Ascoltare è bellissimo, ma non sempre agevole. Ascoltare è, prima di tutto, non aver nulla da dire. Sembra ovvio, ma ovvio non è.

Diceva un giovane, che aveva accostato parecchi psicologi: ”Ho avuto l’impressione che buona parte di loro fosse occupata ad applicare il manuale, ma uno solo si è accorto di me e si è interessato a me, e perciò con lui ho iniziato ad entrare in un vero colloquio”.

Anche a me sembra che alcuni psicologi siano dei  “tecnici”, che rovesciano sulle persone quanto hanno appreso, senza mettersi in ascolto non di un “caso” ma di una persona. Mi sembra che siano analoghi ai moralisti, che “risolvevano i casi di morale”. I “casi” si possono mettere in fila, allinearli, farne una categoria. Le persone sono uniche, e, anche quando hanno delle somiglianze con altre persone, sono sempre e soltanto se stesse.

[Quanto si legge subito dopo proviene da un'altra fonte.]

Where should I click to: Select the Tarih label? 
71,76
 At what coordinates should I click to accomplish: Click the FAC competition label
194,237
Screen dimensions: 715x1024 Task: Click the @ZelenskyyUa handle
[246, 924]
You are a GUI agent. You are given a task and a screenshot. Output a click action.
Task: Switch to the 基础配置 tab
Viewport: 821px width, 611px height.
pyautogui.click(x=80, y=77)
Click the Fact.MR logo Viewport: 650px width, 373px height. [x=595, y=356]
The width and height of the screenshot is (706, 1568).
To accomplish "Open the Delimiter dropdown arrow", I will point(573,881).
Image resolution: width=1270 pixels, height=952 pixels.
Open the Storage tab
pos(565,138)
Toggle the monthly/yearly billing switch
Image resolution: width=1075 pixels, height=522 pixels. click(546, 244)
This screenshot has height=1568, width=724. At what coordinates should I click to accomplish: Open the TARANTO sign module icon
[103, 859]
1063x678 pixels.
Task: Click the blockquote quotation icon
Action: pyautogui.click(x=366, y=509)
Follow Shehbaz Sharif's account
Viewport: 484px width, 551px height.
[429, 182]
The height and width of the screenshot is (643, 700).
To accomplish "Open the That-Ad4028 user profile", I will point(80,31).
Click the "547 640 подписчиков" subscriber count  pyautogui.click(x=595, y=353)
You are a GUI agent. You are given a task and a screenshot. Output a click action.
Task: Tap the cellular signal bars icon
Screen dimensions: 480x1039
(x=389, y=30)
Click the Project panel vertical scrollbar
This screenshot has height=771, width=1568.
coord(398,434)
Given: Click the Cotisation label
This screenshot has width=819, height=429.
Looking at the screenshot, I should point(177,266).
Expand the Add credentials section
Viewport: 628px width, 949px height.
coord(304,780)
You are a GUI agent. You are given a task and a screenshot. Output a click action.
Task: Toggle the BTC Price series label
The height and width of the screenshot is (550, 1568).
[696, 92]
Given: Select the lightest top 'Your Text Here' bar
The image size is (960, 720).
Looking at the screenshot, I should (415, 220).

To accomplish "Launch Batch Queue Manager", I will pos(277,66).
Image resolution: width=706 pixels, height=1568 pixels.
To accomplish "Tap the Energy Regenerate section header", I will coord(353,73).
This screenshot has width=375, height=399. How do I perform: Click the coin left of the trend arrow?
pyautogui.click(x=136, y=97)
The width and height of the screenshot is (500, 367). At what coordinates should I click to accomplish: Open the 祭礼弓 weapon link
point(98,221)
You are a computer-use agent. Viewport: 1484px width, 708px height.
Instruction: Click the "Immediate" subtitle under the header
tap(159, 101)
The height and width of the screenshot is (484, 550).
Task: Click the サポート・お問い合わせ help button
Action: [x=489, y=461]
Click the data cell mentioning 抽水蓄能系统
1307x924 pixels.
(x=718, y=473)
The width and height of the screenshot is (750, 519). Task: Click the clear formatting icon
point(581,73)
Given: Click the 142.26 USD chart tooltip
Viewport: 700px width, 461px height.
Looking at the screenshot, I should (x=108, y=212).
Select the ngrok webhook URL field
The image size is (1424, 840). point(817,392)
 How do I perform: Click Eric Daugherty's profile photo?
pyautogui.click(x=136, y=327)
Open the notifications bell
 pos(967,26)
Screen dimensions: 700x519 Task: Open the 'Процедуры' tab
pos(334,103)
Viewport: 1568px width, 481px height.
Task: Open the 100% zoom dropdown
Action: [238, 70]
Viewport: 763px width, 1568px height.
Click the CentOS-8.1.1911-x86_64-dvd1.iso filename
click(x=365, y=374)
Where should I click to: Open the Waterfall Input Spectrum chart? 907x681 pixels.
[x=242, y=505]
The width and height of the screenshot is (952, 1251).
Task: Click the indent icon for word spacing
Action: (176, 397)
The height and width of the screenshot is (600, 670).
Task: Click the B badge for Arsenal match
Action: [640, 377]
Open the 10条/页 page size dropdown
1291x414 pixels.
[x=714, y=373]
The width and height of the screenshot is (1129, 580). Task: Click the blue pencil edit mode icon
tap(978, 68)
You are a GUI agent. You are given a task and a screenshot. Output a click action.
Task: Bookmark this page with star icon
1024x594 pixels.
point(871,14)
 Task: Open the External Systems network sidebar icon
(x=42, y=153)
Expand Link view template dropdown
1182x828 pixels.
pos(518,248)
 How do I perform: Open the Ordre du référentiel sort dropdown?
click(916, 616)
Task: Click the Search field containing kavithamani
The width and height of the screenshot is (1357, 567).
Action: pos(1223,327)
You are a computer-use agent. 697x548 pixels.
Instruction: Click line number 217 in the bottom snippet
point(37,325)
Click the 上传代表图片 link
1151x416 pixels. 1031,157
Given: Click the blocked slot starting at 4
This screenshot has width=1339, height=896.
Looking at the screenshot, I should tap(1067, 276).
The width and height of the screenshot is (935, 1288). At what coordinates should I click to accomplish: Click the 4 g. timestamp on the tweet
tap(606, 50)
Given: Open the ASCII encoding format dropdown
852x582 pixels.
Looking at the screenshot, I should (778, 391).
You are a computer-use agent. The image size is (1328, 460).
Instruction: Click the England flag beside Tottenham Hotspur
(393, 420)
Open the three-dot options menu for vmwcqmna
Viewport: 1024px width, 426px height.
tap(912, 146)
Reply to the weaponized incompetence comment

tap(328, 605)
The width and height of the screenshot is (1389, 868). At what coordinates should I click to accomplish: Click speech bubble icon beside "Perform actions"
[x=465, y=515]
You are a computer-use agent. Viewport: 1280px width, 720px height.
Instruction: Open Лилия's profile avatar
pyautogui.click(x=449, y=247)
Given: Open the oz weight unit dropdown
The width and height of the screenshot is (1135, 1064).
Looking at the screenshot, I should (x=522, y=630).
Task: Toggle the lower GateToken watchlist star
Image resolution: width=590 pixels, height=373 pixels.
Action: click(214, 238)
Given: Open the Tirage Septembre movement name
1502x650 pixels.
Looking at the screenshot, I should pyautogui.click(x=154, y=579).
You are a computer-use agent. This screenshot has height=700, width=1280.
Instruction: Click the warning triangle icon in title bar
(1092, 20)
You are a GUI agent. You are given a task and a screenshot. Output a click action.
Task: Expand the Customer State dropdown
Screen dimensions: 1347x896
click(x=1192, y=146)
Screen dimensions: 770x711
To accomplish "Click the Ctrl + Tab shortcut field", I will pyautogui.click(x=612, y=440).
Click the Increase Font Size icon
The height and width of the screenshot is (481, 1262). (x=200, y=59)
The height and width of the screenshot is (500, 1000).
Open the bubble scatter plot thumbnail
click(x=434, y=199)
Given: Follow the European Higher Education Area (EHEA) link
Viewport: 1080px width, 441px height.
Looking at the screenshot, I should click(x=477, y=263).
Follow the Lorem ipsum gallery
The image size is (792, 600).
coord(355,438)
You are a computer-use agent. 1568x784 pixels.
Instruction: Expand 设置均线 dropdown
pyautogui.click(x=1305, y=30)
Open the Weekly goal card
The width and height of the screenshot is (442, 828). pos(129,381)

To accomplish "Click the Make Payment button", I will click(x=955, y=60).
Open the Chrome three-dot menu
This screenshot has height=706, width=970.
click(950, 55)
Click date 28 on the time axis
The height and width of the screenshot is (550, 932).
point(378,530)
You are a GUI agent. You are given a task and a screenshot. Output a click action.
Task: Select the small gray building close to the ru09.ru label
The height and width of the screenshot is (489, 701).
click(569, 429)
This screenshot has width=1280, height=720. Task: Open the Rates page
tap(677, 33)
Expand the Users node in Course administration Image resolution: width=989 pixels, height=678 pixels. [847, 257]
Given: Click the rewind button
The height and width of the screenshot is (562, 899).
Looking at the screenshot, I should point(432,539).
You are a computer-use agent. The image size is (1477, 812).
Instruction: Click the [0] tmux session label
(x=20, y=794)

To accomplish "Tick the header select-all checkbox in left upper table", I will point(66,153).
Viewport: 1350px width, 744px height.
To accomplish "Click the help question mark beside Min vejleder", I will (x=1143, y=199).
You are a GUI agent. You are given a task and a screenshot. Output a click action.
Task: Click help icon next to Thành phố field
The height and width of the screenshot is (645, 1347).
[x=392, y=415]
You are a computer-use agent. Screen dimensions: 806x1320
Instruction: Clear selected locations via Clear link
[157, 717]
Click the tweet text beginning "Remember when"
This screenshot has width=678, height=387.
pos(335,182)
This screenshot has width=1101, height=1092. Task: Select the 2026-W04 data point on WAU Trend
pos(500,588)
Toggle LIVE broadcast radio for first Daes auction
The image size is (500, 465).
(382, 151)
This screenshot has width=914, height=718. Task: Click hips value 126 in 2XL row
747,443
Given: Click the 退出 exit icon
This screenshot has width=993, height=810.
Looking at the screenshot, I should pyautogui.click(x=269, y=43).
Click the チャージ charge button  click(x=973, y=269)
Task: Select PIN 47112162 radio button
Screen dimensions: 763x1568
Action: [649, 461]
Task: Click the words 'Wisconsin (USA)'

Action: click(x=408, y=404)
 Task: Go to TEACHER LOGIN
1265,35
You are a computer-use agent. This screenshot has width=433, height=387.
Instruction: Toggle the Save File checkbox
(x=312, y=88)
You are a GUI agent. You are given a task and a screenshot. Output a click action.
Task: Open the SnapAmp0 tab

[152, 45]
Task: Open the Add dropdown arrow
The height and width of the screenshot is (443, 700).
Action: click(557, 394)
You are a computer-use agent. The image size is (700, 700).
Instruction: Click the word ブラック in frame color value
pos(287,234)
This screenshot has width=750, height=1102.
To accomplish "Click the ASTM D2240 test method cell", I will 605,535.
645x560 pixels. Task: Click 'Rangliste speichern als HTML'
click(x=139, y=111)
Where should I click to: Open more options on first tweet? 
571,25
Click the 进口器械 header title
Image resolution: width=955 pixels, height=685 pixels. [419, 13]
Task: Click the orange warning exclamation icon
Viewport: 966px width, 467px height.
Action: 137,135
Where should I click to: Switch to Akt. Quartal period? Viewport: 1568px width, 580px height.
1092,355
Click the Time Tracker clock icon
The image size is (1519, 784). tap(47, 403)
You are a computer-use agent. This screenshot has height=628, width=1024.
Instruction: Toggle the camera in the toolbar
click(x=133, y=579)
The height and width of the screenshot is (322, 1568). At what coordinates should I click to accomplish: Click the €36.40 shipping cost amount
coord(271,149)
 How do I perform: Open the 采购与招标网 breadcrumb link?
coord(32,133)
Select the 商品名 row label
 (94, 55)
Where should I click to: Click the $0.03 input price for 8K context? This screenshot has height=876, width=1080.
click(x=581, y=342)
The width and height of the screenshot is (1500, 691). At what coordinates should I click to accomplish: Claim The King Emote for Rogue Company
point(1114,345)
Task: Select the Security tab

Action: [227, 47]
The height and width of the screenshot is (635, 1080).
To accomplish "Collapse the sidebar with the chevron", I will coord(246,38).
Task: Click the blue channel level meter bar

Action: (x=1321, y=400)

Mi fanno sorridere coloro che, vedendo un bambino o una bambina, esclamano: ”Tutto suo padre; tutta sua madre!”.

Chi ascolta una persona, che si rivolge a lui, per esprimere una difficoltà o una ricerca, non sia preoccupato di “risolvere il caso” (per non fare brutta figura...). E alcuni sono pronti a indicare la pagina del manuale da cui trarre la diagnosi e la procedura. Questo modo di procedere non bada a chi sta davanti, ma a se stesso, per rassicurarsi di essere nel giusto.

Perché non ammettere serenamente che nessuno di noi è destinato da Dio o dal destino a risolvere le situazioni degli altri? Chi di noi ha mai risolto definitivamente i propri problemi? E pretendiamo, per professione certificata da una firma sul diploma, di essere capaci di risolvere le difficoltà di altri. L’unica offerta che possiamo donare, se ci riesce, è quella del semplice ascolto.